* Détour: L'idée de limite
Dans la grande tradition grecque, la limite n'était pas seulement un fait accepté, elle était un idéal. Le mot utilisé le plus souvent pour désigner le mal est Ubris, qui signifie démesure. Le désir mauvais évoque une planète sortie de son orbite. Les autres mots pour désigner le mal sont l'inachevé, l'informe. Ils évoquent la matière première, l'argile en qui on ne distingue aucun contour précis, aucune limite.
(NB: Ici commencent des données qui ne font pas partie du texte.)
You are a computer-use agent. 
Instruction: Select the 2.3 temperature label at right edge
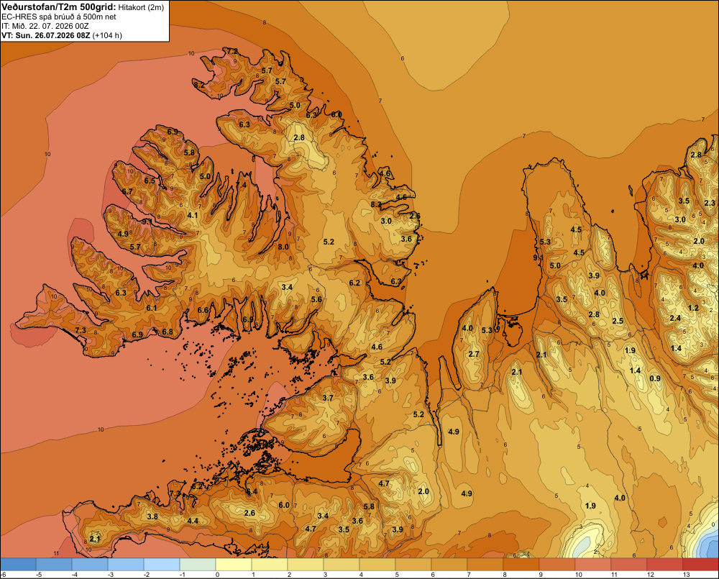tap(710, 203)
Souvenons-nous de la querelle au sujet des nombres irrationnels comme √2. Si ces nombres ont fait scandale en certains milieux, si on a mis du temps à leur assigner une place dans l'ensemble du système pythagoricien, c'est parce qu'ils étaient sans limite, sans contour précis, par opposition aux nombres entiers auxquel on pouvait faire correspondre des ensembles de points parfaitement clairs et distincts. FIN
...Et la philosophie nouvelle sème partout le doute,
Le feu primordial est éteint,
Le Soleil perdu de vue, ainsi que la Terre, et nulle intelligence
N'aide plus l'homme à les trouver.
Les hommes admettent volontiers que notre monde est épuisé
Lorsque dans les planètes et le firmament
Ils cherchent tant de nouveautés, puis s'aperçoivent que
Telle chose est à nouveau brisée en ses atomes.
Tout est en pièces,sans cohérence aucune [...]
Et dans les constellations alors s'élèvent
Des étoiles nouvelles, tandis que les anciennes disparaissent à nos yeux.
Copernic lui-même n'en est pas moins demeuré plus près des Anciens que des Modernes.
Encadré: NICOLAS COPERNIC
«Copernic voulut interpréter Ptolémée plutôt que la Nature». [Kepler]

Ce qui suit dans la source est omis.